An Alien’s Perspective: International credit transfer


I was going through my file at the engineering records office; my attempt to transfer credits had been stifled twice.

I have, therefore, been forced to study a lot of the material I have studied in the past all over again. If you are an international student working on your undergraduate degree, you probably know exactly what I am talking about.

Over the past few years, I have come to understand that the school system in a lot of countries is ahead of the U.S. public school system. The syllabi are significantly different.

On my first day at Wichita State, I spoke with one of the professors from the math department in order to get a waiver for some of my math classes.

My SAT scores allowed me to skip college algebra. However, the professor and I agreed that based on the fact that my education in India encompassed most of the course material in Calculus I and II, I could start from Calculus II or III based on my proficiency in the subject.

He warned me that certain students had faced non-academic issues when they had skipped a lower level math class in the past.

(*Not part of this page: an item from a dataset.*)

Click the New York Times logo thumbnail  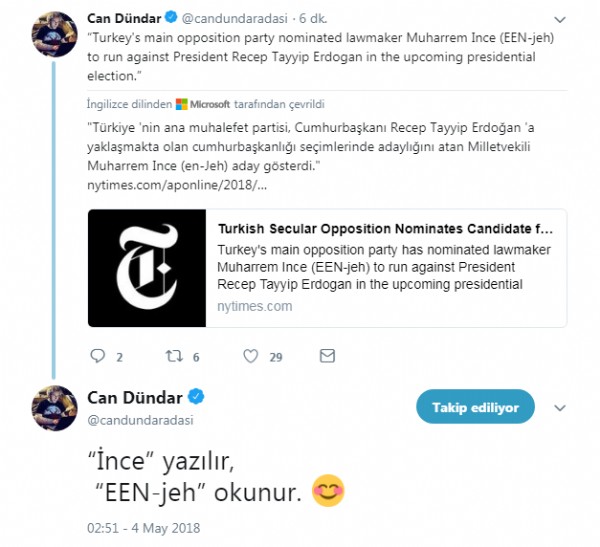click(148, 267)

Overwhelmed by the new surroundings, I panicked and went through several months of unnecessary math courses, just like several other international students.

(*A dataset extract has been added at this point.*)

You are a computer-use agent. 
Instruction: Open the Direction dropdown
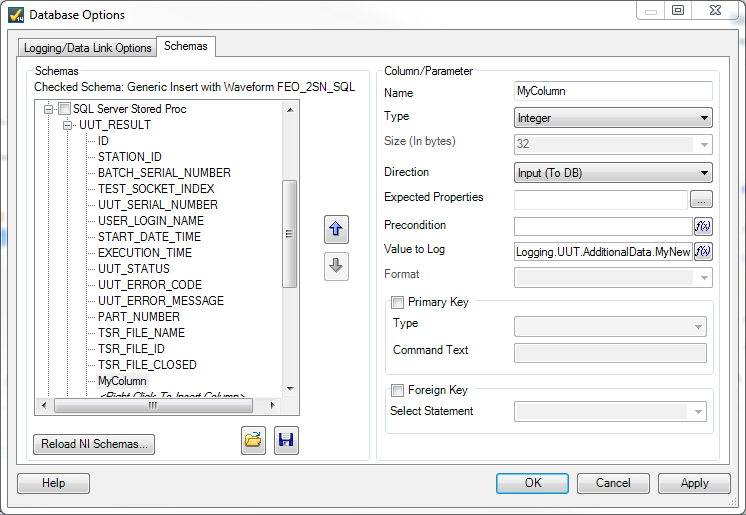tap(612, 173)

I will soon have to take Physics II, and as I expected, every single topic on the syllabus for the 300 level courses falls into the 12th grade material as per the Central Board of Secondary Education of India.

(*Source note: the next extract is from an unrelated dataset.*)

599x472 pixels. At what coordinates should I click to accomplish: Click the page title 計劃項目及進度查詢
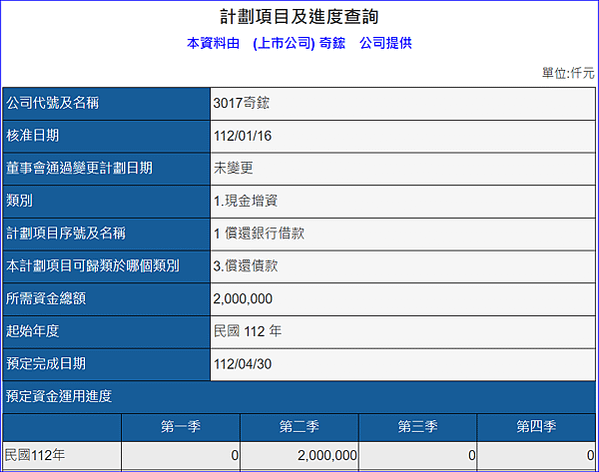coord(299,17)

The four credit-hour course will cost me roughly $2,000. I am sure there are students of other nationalities in the same situation. And I don’t mean to undermine the options that WSU has to offer with regard to the issue — some of the courses, like General Chemistry 111, can be avoided by testing out. However, these options are available only for a limited number of courses.

My point isn’t to be an academic snob and ridicule the U.S. public school system for the heck of it; I’ve done that already.

Unlike the public school system, the standard of education at the university level in the U.S. is commendable. However, it doesn’t mean there isn’t room for improvement.

All I hope to do is to draw attention to the fact that some international students are stuck taking lower level courses while their time, energy and money could be better invested in other endeavors.